In 1903, financier Henry Pellatt purchased 25 lots from developers Kertland and Rolf. Pellatt commissioned architect E. J. Lennox to design Casa Loma, with construction beginning in 1911, starting with the massive stables, potting shed and Hunting Lodge (a.k.a. coach-house) a few hundred feet north of the main building. The Hunting Lodge is a two-storey 4380 sqft house with servants' quarters. As soon as the stable complex was completed, Pellatt sold his summer house in Scarborough (burned down in the 1920s but the Lennox designed groundskeeper's home at 12 Courcelette Road remains) to his son and moved to the Hunting Lodge. The stables were used as a construction site for the mansion (and also served as the quarters for the male servants), with some of the machinery still remaining in the rooms under the stables.

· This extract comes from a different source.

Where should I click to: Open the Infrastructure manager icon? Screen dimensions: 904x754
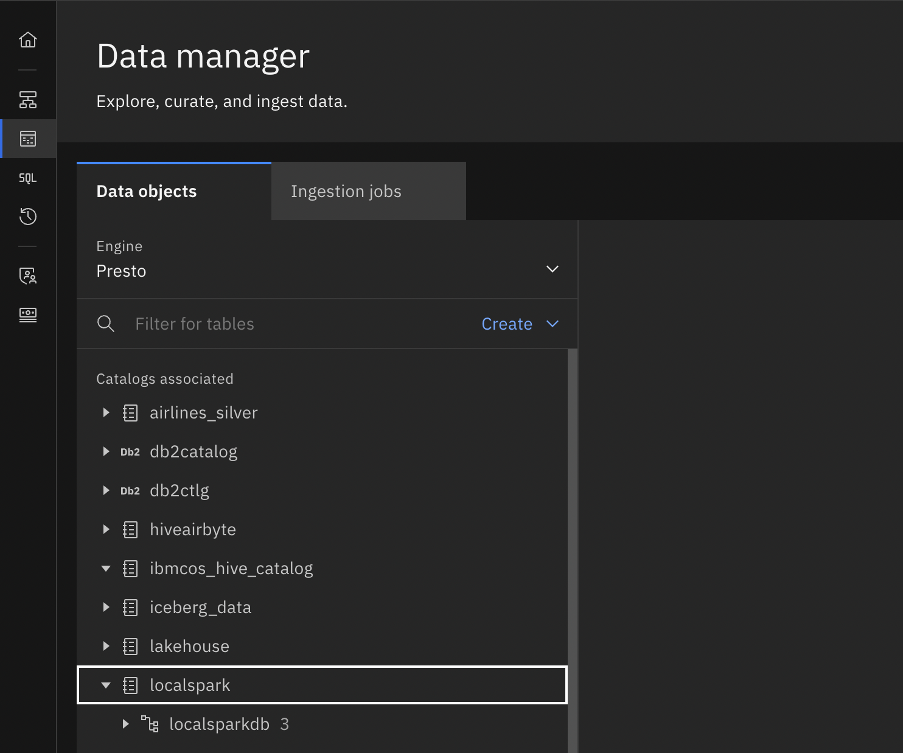pyautogui.click(x=27, y=99)
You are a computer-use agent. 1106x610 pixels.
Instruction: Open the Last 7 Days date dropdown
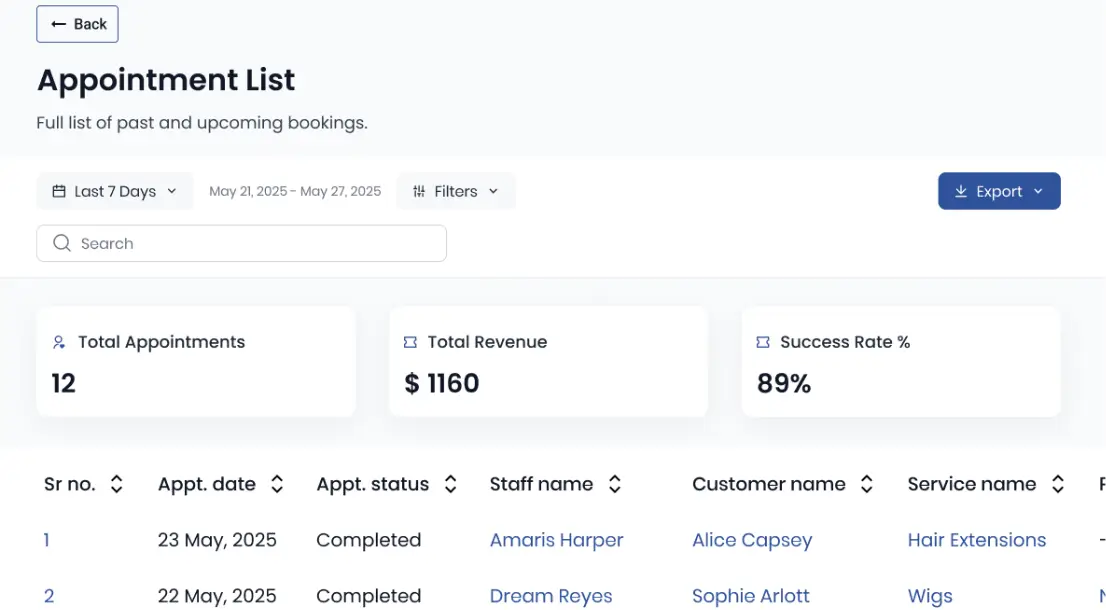click(x=114, y=191)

The house cost about $3.5 million (equivalent to $ million in ) and took 299 workers three years to build. Due to the start of World War I, construction was halted. At 98 rooms covering 64,700 square feet, it was the largest private residence in Canada. Notable amenities included an elevator, an oven large enough to cook an ox, two vertical passages for pipe organs, a central vacuum, two secret passages in Pellatt's ground-floor office, a pool, and three bowling lanes in the basement (the last two were never completed).

Most of the third floor was left unfinished, and today serves as the Regimental Museum for The Queen's Own Rifles of Canada. Pellatt joined the regiment as a rifleman and rose through the ranks to become the commanding officer. He was knighted for his dedication to the regiment. Pellatt later served as the honorary colonel and was promoted to major-general upon retirement.

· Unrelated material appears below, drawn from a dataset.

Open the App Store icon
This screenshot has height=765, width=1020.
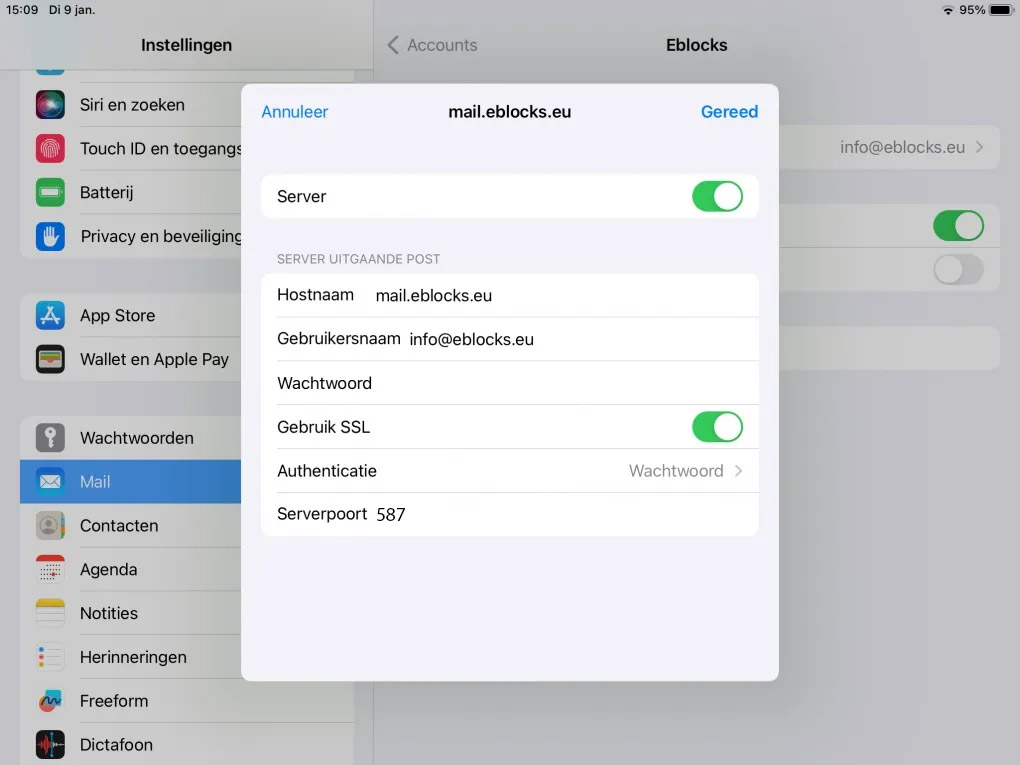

During the depression that followed the war, the City of Toronto increased Casa Loma's property taxes from $600 per year to $1,000 a month, and Pellatt, already experiencing financial difficulties, auctioned off $1.5 million in art and $250,000 in furnishings. Pellatt was able to enjoy life in the mansion for less than ten years, leaving in 1923.

In late 1920s, investors operated Casa Loma for a short time as a luxury hotel. During Prohibition, it became a popular nightspot for wealthy Americans. The Orange Blossoms, later known as Glen Gray and the Casa Loma Orchestra, played there for eight months in 1927–1928. Shortly thereafter, they went on a tour of North America and became a major swing era dance band.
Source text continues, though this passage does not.